━━━ Textausschnitt

Kolumne aus der Inselspitalseelsorge


Als ich ein Kind war, gab es hinter unserem Haus einen sanften Hügel, auf dem sich, sobald der erste Schnee gefallen war, das ganze Quartier versammelte – ausgerüstet mit Ski und Schlitten. Eine übermütige, fröhliche Gruppe fand sich dort jedes Jahr ein, trotz vieler Arm- und Beinbrüche im Laufe der Jahre. Später musste der Hügel einer breiten Strasse weichen. Bei den Bauarbeiten stellte sich heraus, dass es sich bei dieser Erhebung um eine Grabstätte der Bevölkerung Helvetiens handelte, die in vorchristlicher Zeit die Gegend bewohnte.

Die Archäolog:innen waren begeistert, denn die Gräber waren mit wertvollen Beigaben versehen: Bronzefibeln, kunstvolle Glasringe, Schmuck aus Edelmetallen, Ketten und Speerspitzen wurden den Verstorbenen mit auf den Weg ins Jenseits gegeben. Historiker:innen vermuten, dass diese wertvollen Grabbeigaben den Glauben widerspiegeln, dass die Verstorbenen weiterhin einen wichtigen Einfluss auf die Gemeinschaft ausüben. Die Ahnen blieben als spirituelle Wesen im Leben der Nachkommen präsent.

━━━━━━
━━━ Extrahiertes Material

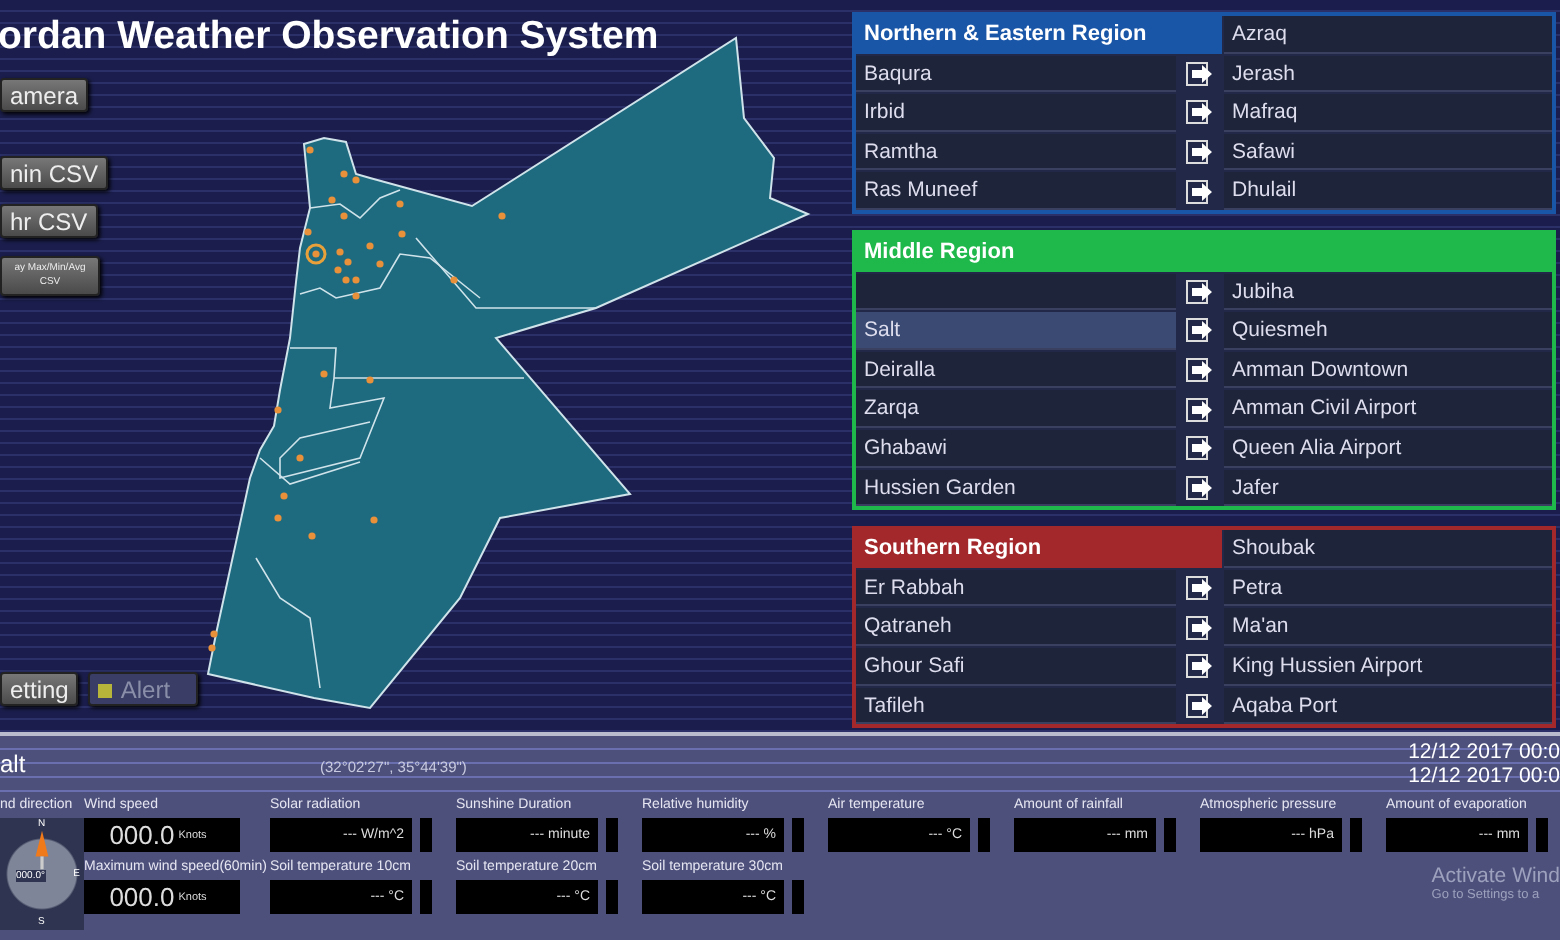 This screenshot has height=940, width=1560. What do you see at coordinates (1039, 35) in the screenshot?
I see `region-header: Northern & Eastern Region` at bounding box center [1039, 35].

━━━━━━
━━━ Extrahiertes Material

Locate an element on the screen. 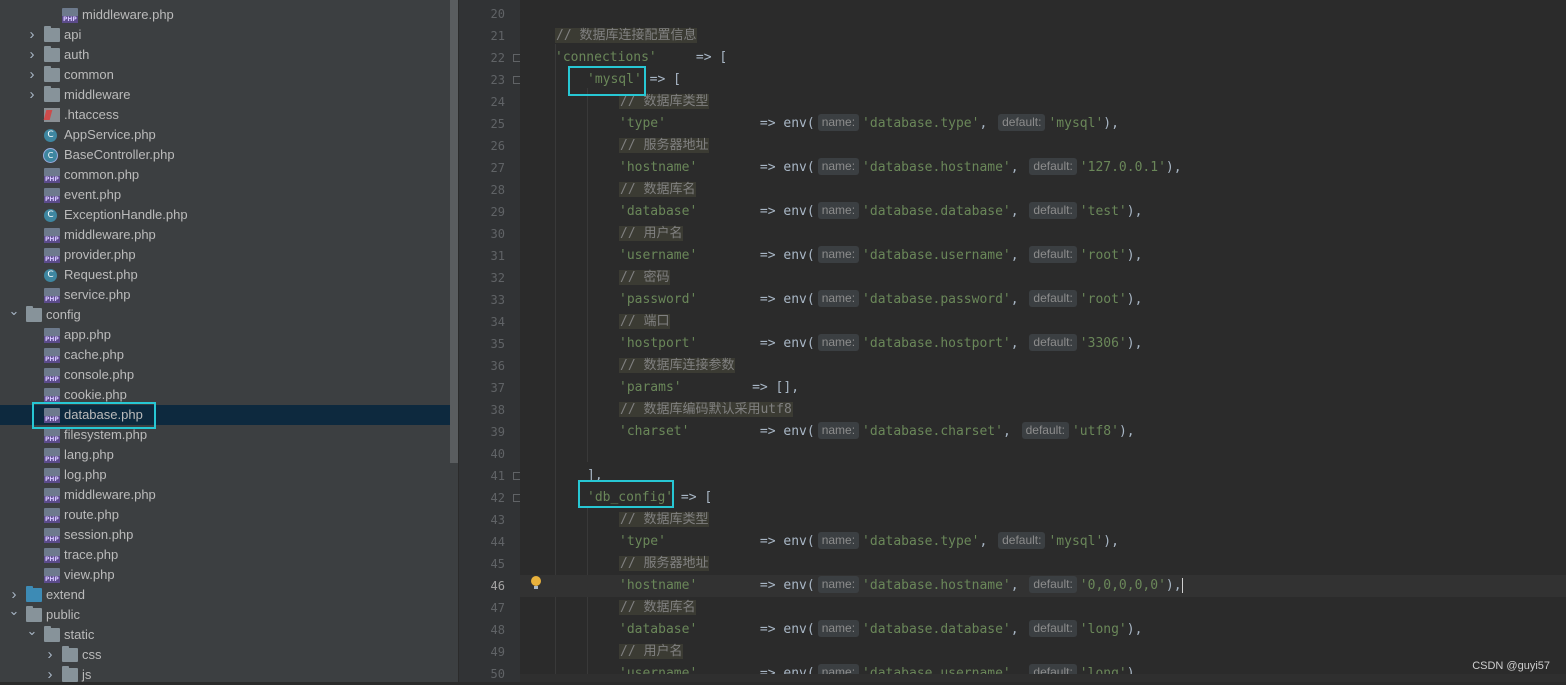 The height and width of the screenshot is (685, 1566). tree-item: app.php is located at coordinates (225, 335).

━━━━━━

* Aufgabenstellung
**A)** Prüfe anhand des Textausschnitts, ob die folgenden Aussagen zutreffen: (i) Der Hügel hinter dem Haus musste später einer breiten Strasse weichen. (ii) Die Gräber enthielten keine Beigaben. (iii) Auf dem Hügel kam es im Laufe der Jahre nie zu Verletzungen. Beantworte jede Aussage mit Ja oder Nein und belege sie mit einem wörtlichen Zitat.
**B)** Wer versammelte sich laut Textausschnitt auf dem Hügel, sobald der erste Schnee gefallen war?
**C)** Gib aus dem Textausschnitt die Passage von „Die Archäolog:innen waren“ bis „der Nachkommen präsent.“ wortgetreu aus.

* Lösungen
**A)**
(i) Ja: „Später musste der Hügel einer breiten Strasse weichen.“
(ii) Nein: „die Gräber waren mit wertvollen Beigaben versehen“
(iii) Nein: „trotz vieler Arm- und Beinbrüche im Laufe der Jahre“

**B)** Das ganze Quartier, ausgerüstet mit Ski und Schlitten.

**C)**
Die Archäolog:innen waren begeistert, denn die Gräber waren mit wertvollen Beigaben versehen: Bronzefibeln, kunstvolle Glasringe, Schmuck aus Edelmetallen, Ketten und Speerspitzen wurden den Verstorbenen mit auf den Weg ins Jenseits gegeben. Historiker:innen vermuten, dass diese wertvollen Grabbeigaben den Glauben widerspiegeln, dass die Verstorbenen weiterhin einen wichtigen Einfluss auf die Gemeinschaft ausüben. Die Ahnen blieben als spirituelle Wesen im Leben der Nachkommen präsent.